当前位置:网站首页>Spark Learning: build SQL to meet the specified optimization rules
Spark Learning: build SQL to meet the specified optimization rules
2022-07-24 09:37:00 【I love evening primrose a】
win10 compile Spark Source code
by SparkSql Add custom commands
structure Sql Meet the specified optimization rules

One 、 Connect local oracle database
import org.apache.spark.sql.DataFrame
val dfOracle:DataFrame = spark.read.format("jdbc").option("driver", "oracle.jdbc.driver.OracleDriver").option("url", "jdbc:oracle:thin:@192.168.0.101:1521:orcl").option("user", "scott").option("password","scott").option("numPartitions", 20).option("dbtable", "EMP").load()
// Connect scott Among users emp Table to test
// Create a temporary table
dfOracle.createTempView("t")
// bring apply Which rules are printed
spark.sql("SET spark.sql.planChangeLog.level=WARN")
Two 、 Rule three
1、 Rule understanding
- CombineFilters: Merge two adjacent Filters, A form of predicate pushdown , Put the... Of the same table Filter Merge together , Such as 1000 < sql < 2000
- CollapseProject: Merge two adjacent project, I understand the same as column pruning , Unnecessary columns do not project
- BooleanSimplification: Boolean expression simplification , The expression in the condition satisfies true, You can omit , Such as sql in 1 = 1
2、 Code implementation
val query:String = "select a.ename from (select ename,sal from t where 1 = 1 and sal > 1000) a where a.sal < 2000)
spark.sql(query).explain(true)
2、 Log information 

3、 ... and 、 Rule five
1、 Rule understanding
- ConstantFolding: Constant collapse , Constants pre evaluate or remove expressions from constants , As in the example 1 = 1
- PushDownPredicates: Predicate push-down ,Filter Conditions are pushed to the data source , Reduce the amount of data , As in the example sal > 1000
- ReplaceDistinctWithAggregate: take distinct De duplication to group by Aggregation operation , As in the example distinct
- ReplaceExceptWithAntiJoin: take Except Difference set into Left-Anti Join Left half connection , As in the example except
- FoldablePropagation: Foldable propagation , It's not clear yet …
2、 Code implementation
//oracle Create a new table in the library
create table emp1 as select * from emp where deptno = 20;
// establish DataFrame
val dfOracle1:DataFrame = spark.read.format("jdbc").option("driver", "oracle.jdbc.driver.OracleDriver").option("url", "jdbc:oracle:thin:@192.168.0.101:1521:orcl").option("user", "scott").option("password","scott").option("numPartitions", 20).option("dbtable", "EMP").load()
// Create a temporary table
dfOracle1.createTempView("t1")
val query:String = "select distinct a.job from (select * from t where sal > 1000 and 1 = 1) a where a.deptno = 10 except select job from t1 where sal > 2000"
spark.sql(query).explain(true)
3、 Log information 


边栏推荐
- Linked list - 19. Delete the penultimate node of the linked list
- [don't bother with reinforcement learning] video notes (I) 2. Summary of reinforcement learning methods
- Problem: filesystemversionexception: you have version null and I want version 8
- 来阿里一年后我迎来了第一次工作变动....
- [leetcode] 31. Next arrangement
- Es search summary
- Learning transformer: overall architecture and Implementation
- Foreign lead operation takes one month to collect money, and the sideline still needs it
- PHP Basics - PHP types
- [MySQL] - deep understanding of index
猜你喜欢

Leetcode skimming: dynamic planning 03 (climb stairs with minimum cost)

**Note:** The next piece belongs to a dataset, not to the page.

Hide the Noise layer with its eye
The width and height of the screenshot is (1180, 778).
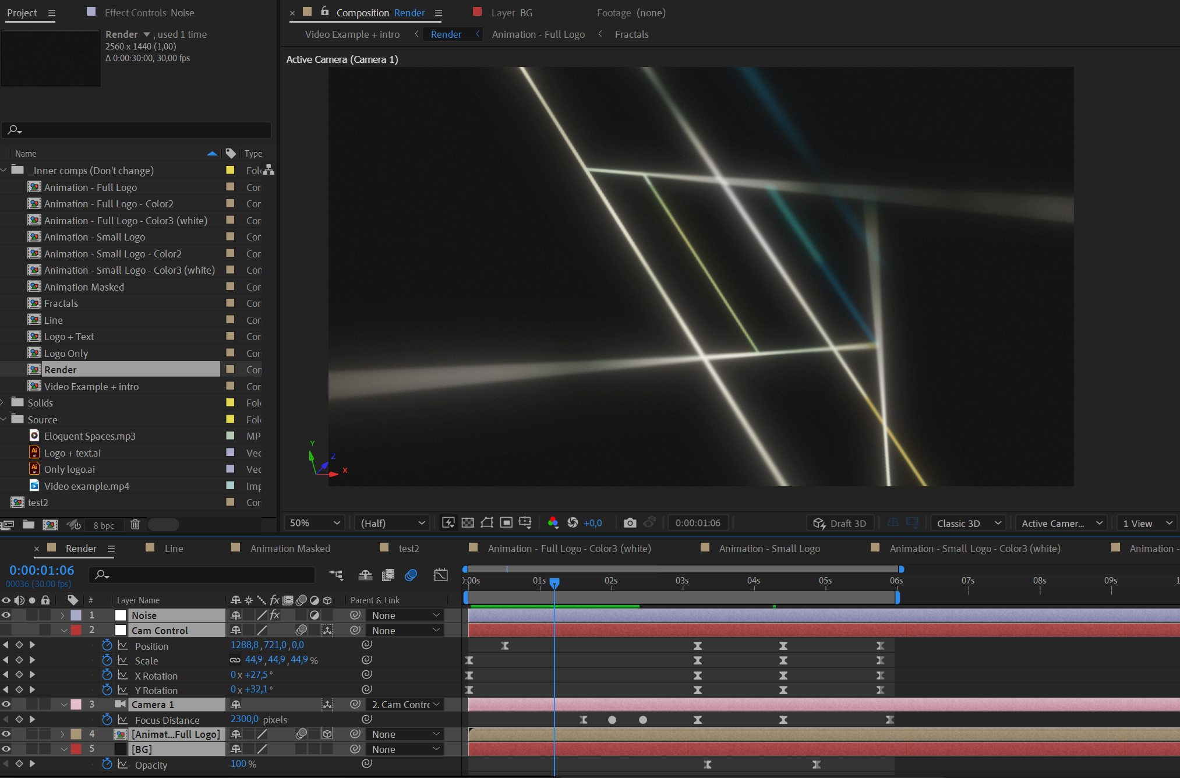point(6,616)
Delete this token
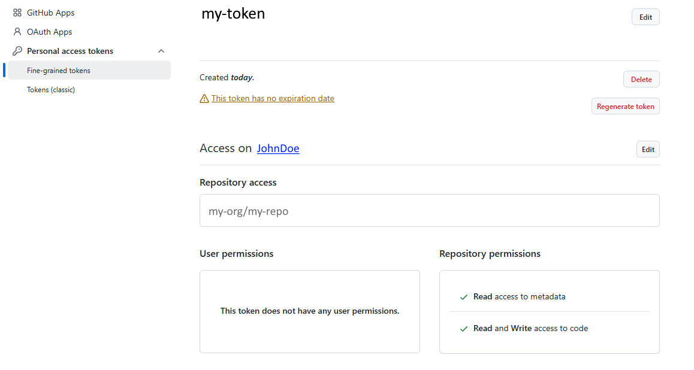 pos(641,79)
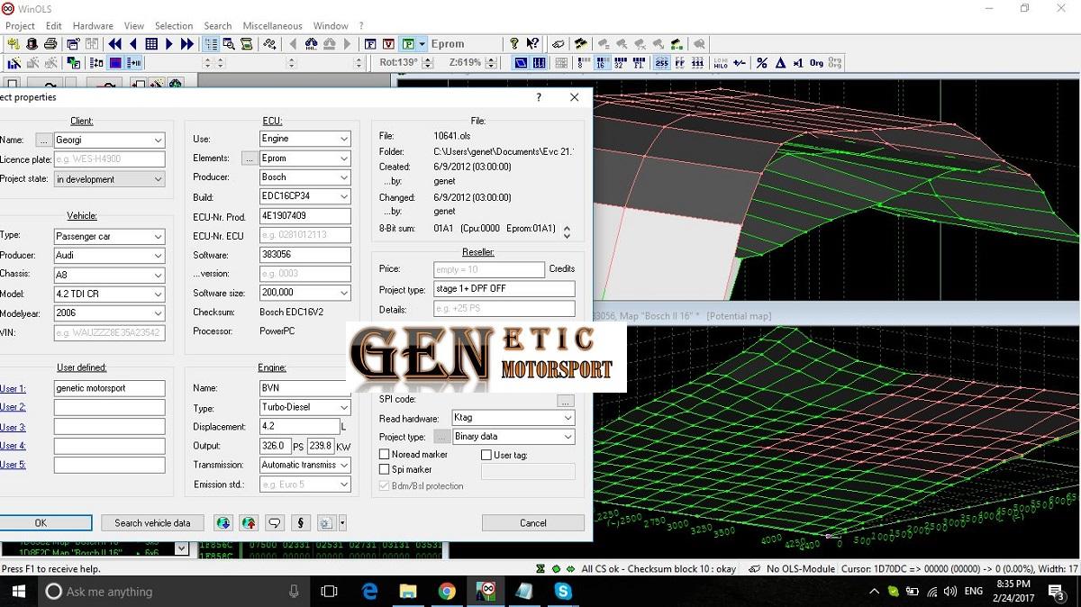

Embedded development: Tools - optimizing firmware using DRT

Little dolphin "transformed" into a new intelligent scheduling engine, which can be explained in simple terms in the practical development and application of DDS

MySQL基础篇(一)-- SQL基础
![[don't bother to strengthen learning] video notes (II) 1. What is Q-learning?](/img/4f/809adc96e30fad03a113acc3df4b61.png)
[don't bother to strengthen learning] video notes (II) 1. What is Q-learning?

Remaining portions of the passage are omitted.